I'm trying to fetch data from my db but I have an exc_bad_instruction on my NSJSONSerialization.
func request(url:String, callback:(NSDictionary) -> ()){
let nsURL = NSURL(string: url)
let task = NSURLSession.sharedSession().dataTaskWithURL(nsURL!){
(data, response, error) in
//var error:NSError?
var response:NSDictionary
do{
response = try NSJSONSerialization.JSONObjectWithData(data!, options: NSJSONReadingOptions.MutableContainers) as! NSDictionary
callback(response)
}catch{
print("Something went wrong!")
}
}
task.resume()
}
Do you have any idea on why it's not working? Just to let you know something, I had to use the do, try, catch since Swift 2 because it was working great before!

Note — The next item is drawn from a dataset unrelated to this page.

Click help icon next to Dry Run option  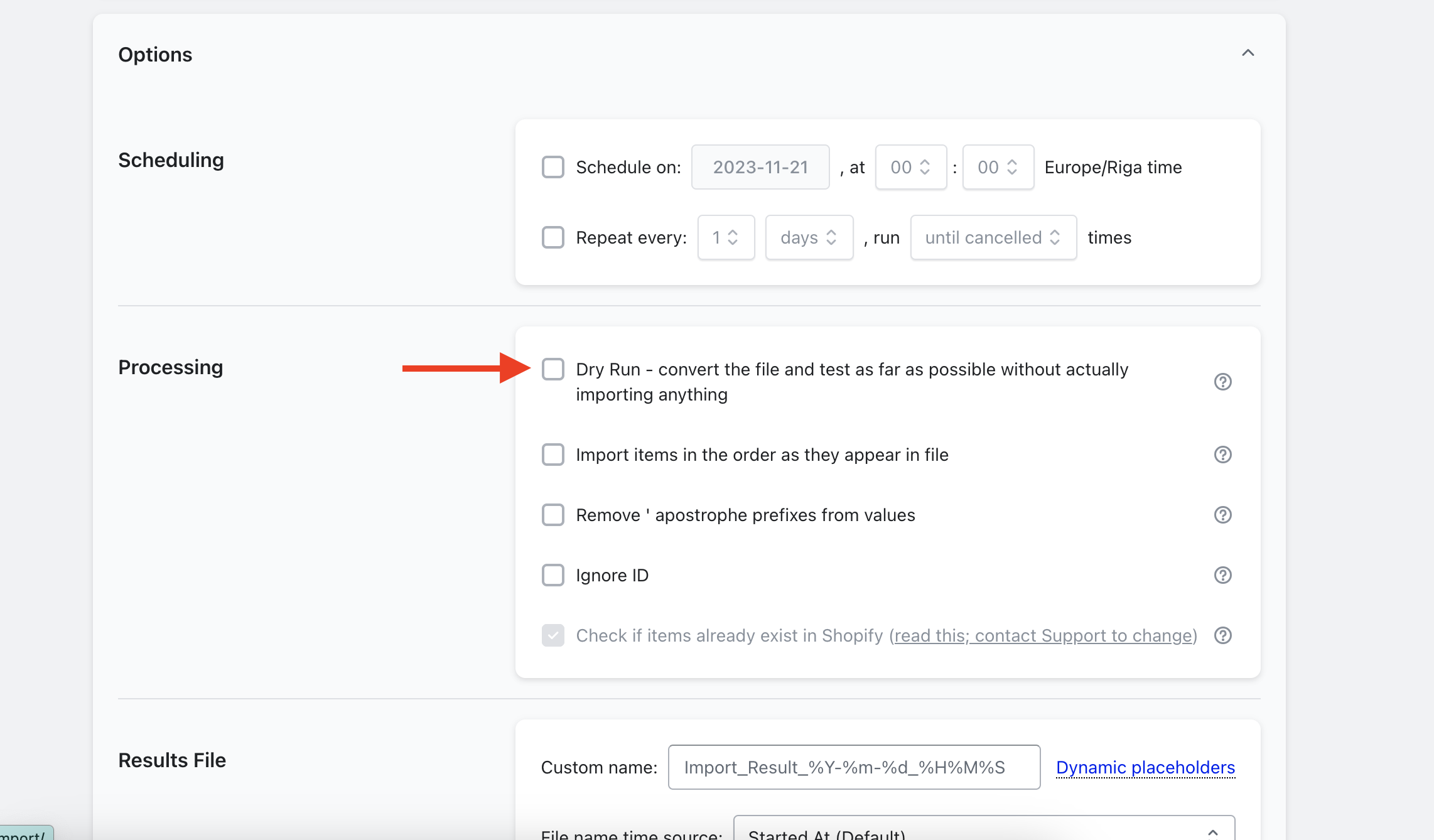pyautogui.click(x=1222, y=382)
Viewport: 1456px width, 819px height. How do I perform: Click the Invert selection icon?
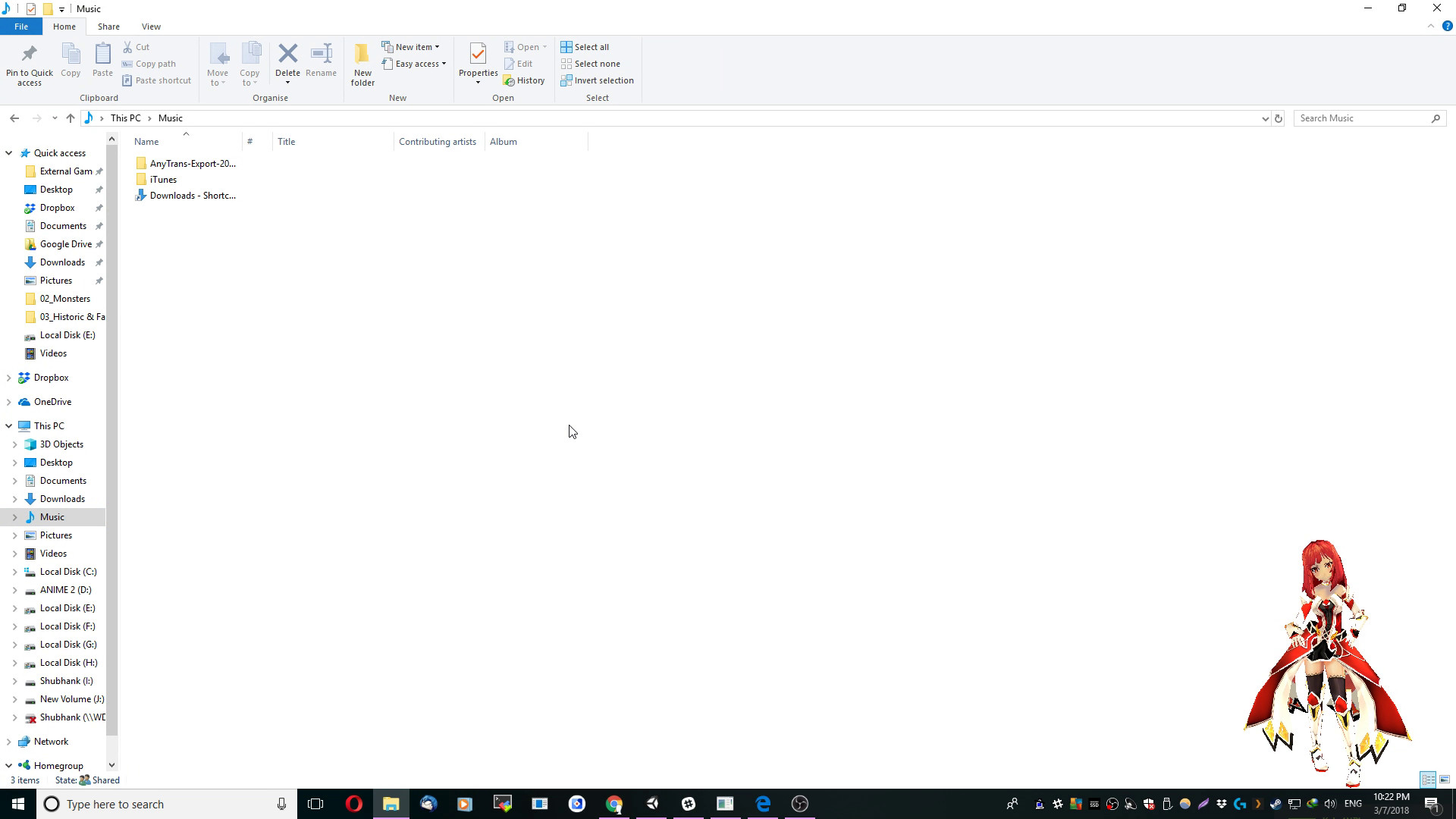point(598,80)
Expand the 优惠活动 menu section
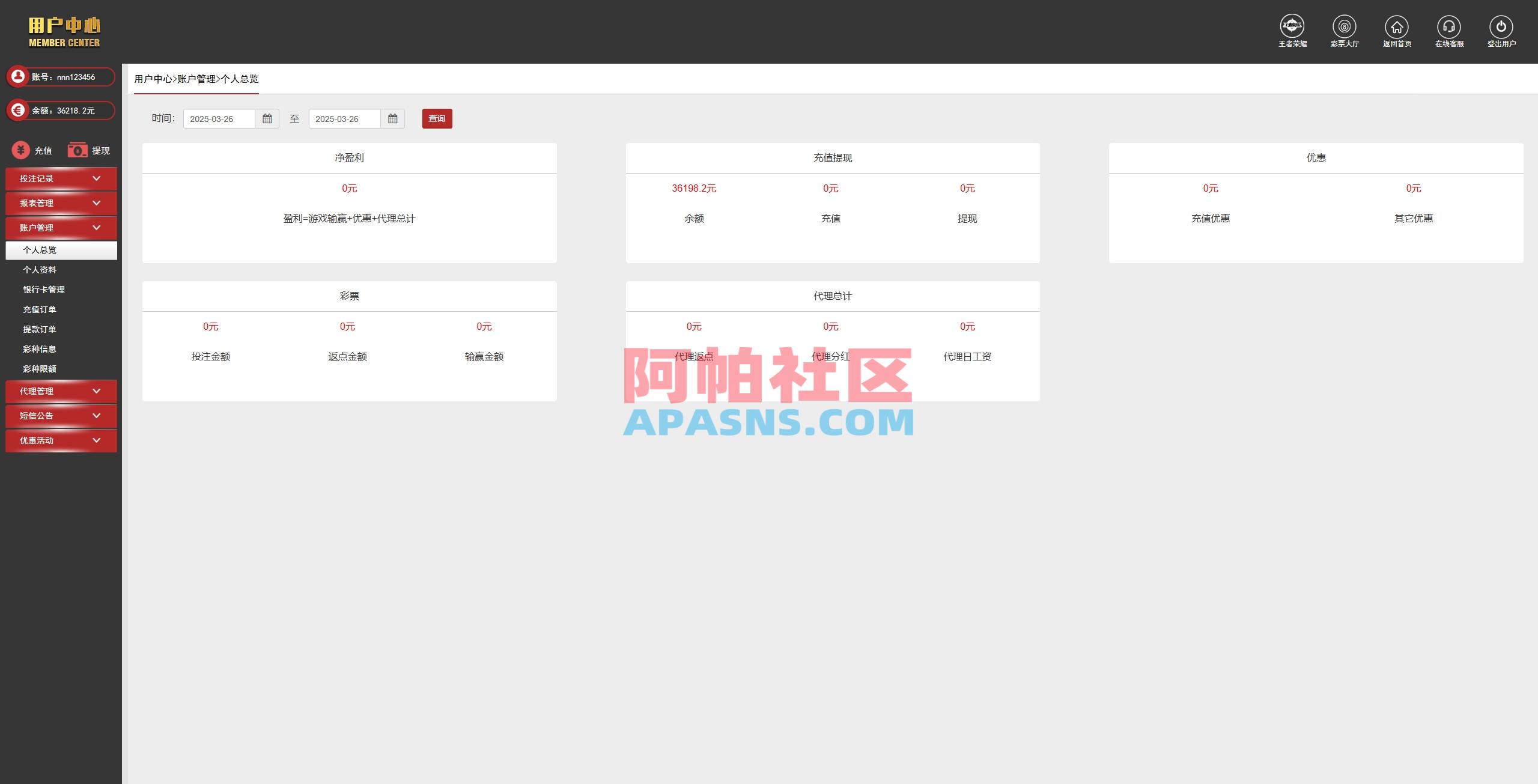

Without the full error message we're guessing regarding the precise problem, but you should guard
against bad input data:
func request(url:String, callback:(NSDictionary) -> ()){
let nsURL = NSURL(string: url)
guard nsURL != nil else {
print("URL not valid: \(url)")
return
}
let task = NSURLSession.sharedSession().dataTaskWithURL(nsURL!){
(data, response, error) in
guard data != nil else {
print("dataTaskWithURL failed: \(error)")
return
}
do {
if let response = try NSJSONSerialization.JSONObjectWithData(data!, options: []) as? NSDictionary {
callback(response)
} else {
print("JSON parsing succeeded, but cast to dictionary failed")
}
} catch let parseError {
print("Something went wrong: \(parseError)")
}
}
task.resume()
}
The do
-try
-catch
catches errors, not exceptions, so you have to test for valid URL and valid NSData
yourself. Also, avoid forced unwrapping of optionals (e.g. !
), especially when it is a plausible runtime error (e.g. no network). Use optional binding instead.